Mais, selon la directrice du Centre pour le désarmement et la non-prolifération de Vienne, Laura Rockwood, c’est « la seule fois où l’Arabie saoudite a évoqué publiquement un intérêt pour le nucléaire militaire », rappellet-elle. Le royaume a toujours assuré que ses ambitions se limitaient à l’aspect civil.

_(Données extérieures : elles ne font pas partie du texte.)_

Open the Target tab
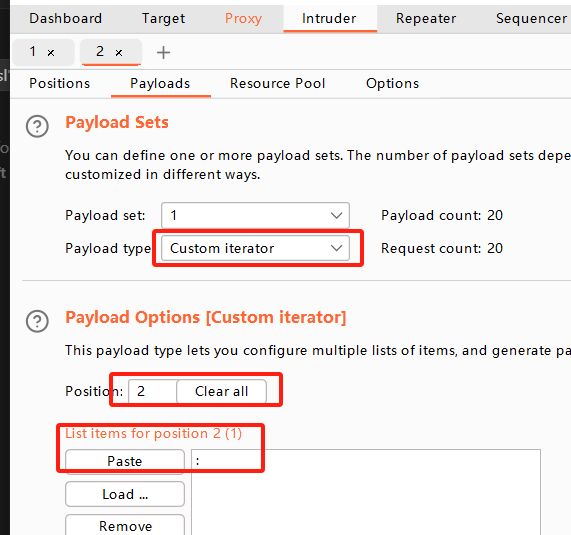This screenshot has width=571, height=535. click(163, 19)
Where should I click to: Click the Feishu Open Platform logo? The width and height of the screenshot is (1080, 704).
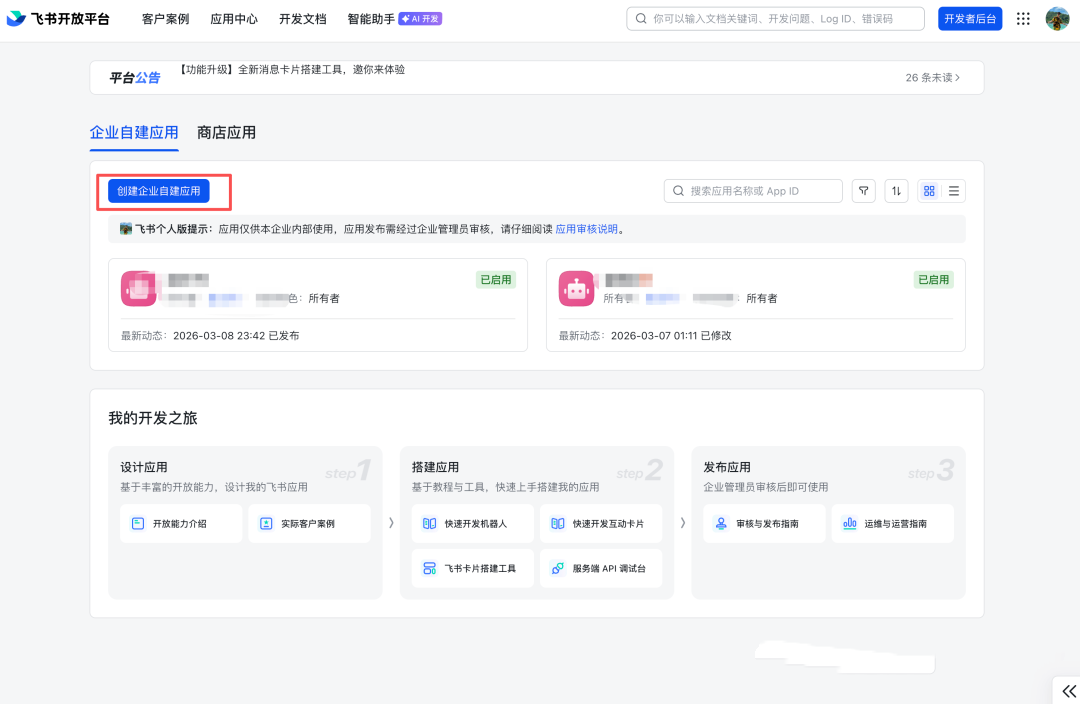click(58, 19)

L’idée serait d’ajouter du nucléaire dans le mix énergétique saoudien « pour en finir avec la dépendance quasi-exclusive aux énergies fossiles pour la fourniture d’électricité, ce qui permettrait aussi d’exporter davantage de pétrole », résume Ali Ahmad, spécialiste des questions d’énergie au Moyen-Orient pour l’université américaine de Beyrouth, dans une note de novembre 2017 sur le programme nucléaire saoudien.
L’Arabie saoudite est aussi un pays signataire du Traité de non-prolifération des armes nucléaires depuis 1988. Seul problème : le pays a signé un protocole additionnel en 2005 qui lui permet d’échapper à des obligations de transparence, comme les inspections sur les sites nucléaires. « C’est le dernier pays à avoir signé l’ancienne version de ce protocole et malgré les demandes de l’AIEA, Riyad a refusé de revenir dessus », souligne Laura Rockwood.
Pour elle, c’est « un choix surprenant, car on pourrait penser que dans le contexte régional, Riyad ferait tout pour être aussi transparent que possible » afin de ne pas nourrir de suspicions sur le but de son programme nucléaire. Et, avec des voisins aussi chatouilleux sur la question nucléaires que l’Iran ou même Israël, ce flou peut se révéler explosif.